## 1. Why Linear Algebra?

• Linear algebra, like matrix multiplication, decompositions, determinants, and other square matrix math, is an important part of any array library.
• Why is it so important?
• Multivariate statistics is built on linear algebra!
• Think Principal Component Analysis (PCA), Linear Regression, etc.
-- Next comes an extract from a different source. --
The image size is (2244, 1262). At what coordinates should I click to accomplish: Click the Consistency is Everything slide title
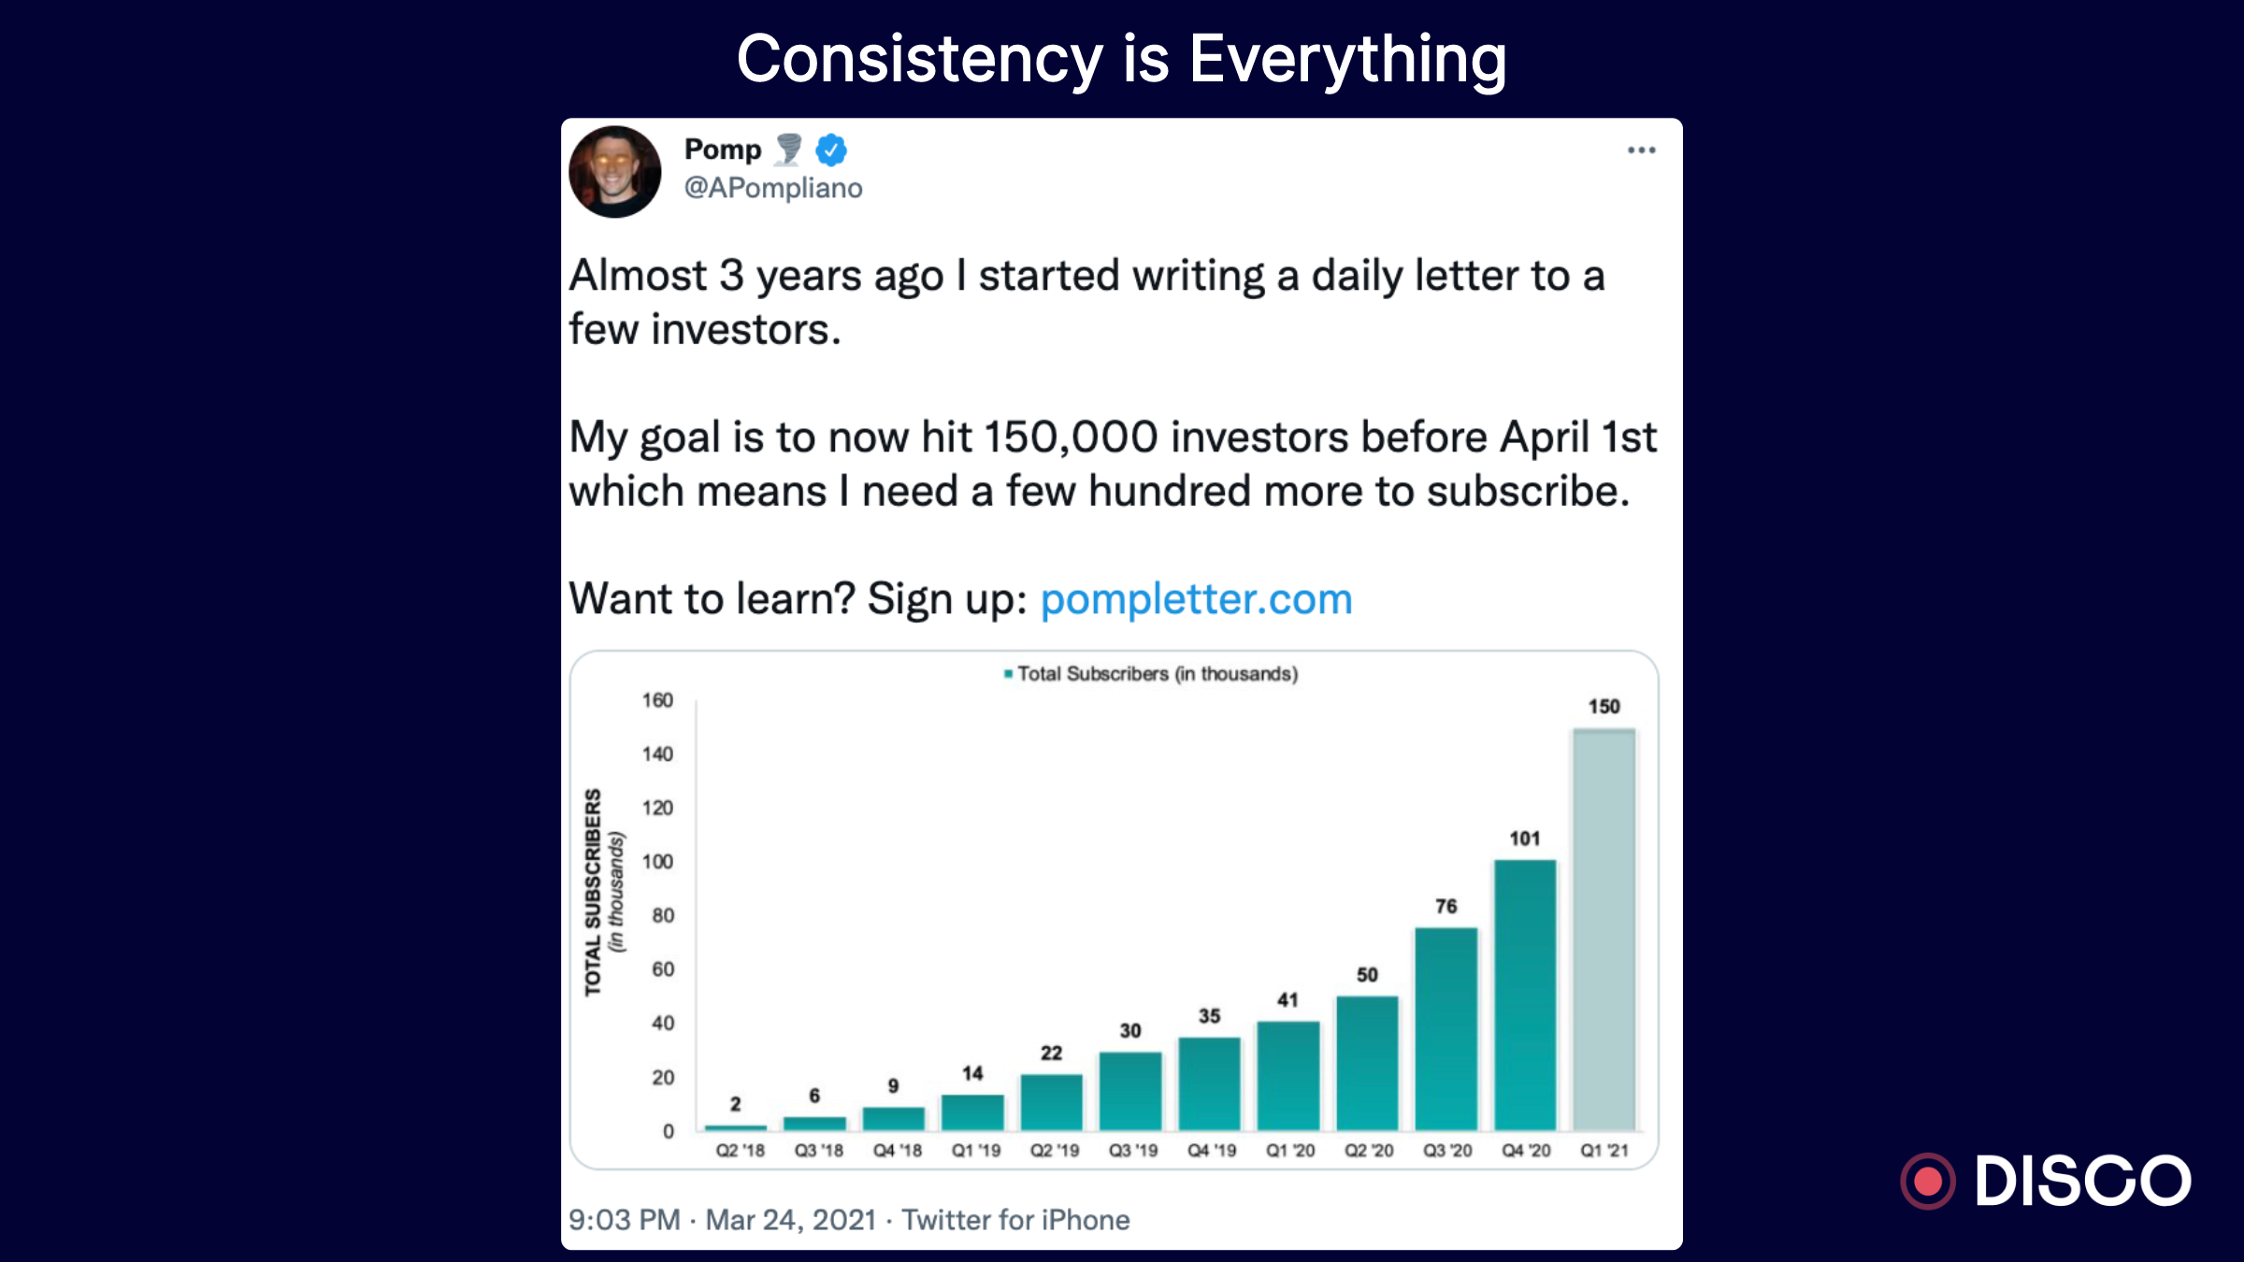coord(1121,59)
## 2. Matrix Multiplication & Transpose

• First, note that NumPy array by default operates using element-wise operation.
• That is multiplying 2 two-dimensional arrays with * is an element-wise product instead of a matrix dot product.
• To perform a matrix dot product, we use the dot function.
import numpy as np

x = np.array([[1., 2., 3.], [4., 5., 6.]])
y = np.array([[6., 23.], [-1, 7], [8, 9]])
x
## array([[1., 2., 3.],
##        [4., 5., 6.]])
y
## array([[ 6., 23.],
##        [-1.,  7.],
##        [ 8.,  9.]])
x.dot(y)
## array([[ 28.,  64.],
##        [ 67., 181.]])
• x.dot(y) is equivalent to np.dot(x, y):
np.dot(x, y)
## array([[ 28.,  64.],
##        [ 67., 181.]])
• The @ symbol (as of Python 3.5) also works as a matrix multiplication operator:
x @ y
## array([[ 28.,  64.],
##        [ 67., 181.]])
• With transpose, all NumPy objects have a transpose attribute named T.
x.T
## array([[1., 4.],
##        [2., 5.],
##        [3., 6.]])

## 3. Functions in numpy.linalg

• The sub-module linalg inside NumPy has a standard set of matrix decompositions and functions like finding inverse matrix and determinant.
from numpy.linalg import inv, qr

np.random.seed(430)
X = np.random.randn(5, 5)
mat = X.T.dot(X)
• So mat is the dot product of X and the transpose of X.
inv(mat)
## array([[ 3.68212553,  2.65173213, -2.13005389, -1.12192032, -0.86993906],
##        [ 2.65173213,  2.06091811, -1.59494517, -0.95436695, -0.73828164],
##        [-2.13005389, -1.59494517,  2.10818009,  0.27693373,  0.68048432],
##        [-1.12192032, -0.95436695,  0.27693373,  2.41643666,  1.84011535],
##        [-0.86993906, -0.73828164,  0.68048432,  1.84011535,  2.09115177]])

## 4. Exercise

We are given the following matrices:

X = np.array([[1, 2, 3], [1, 5, 2], [1, 8, 1]])
y = np.array([5, 4, 6])

Evaluate the following expression using NumPy matrix functions:

$(X^TX)^{-1}X^Ty$

This lecture note is modified from Chapter 4 of Wes McKinney’s Python for Data Analysis 2nd Ed.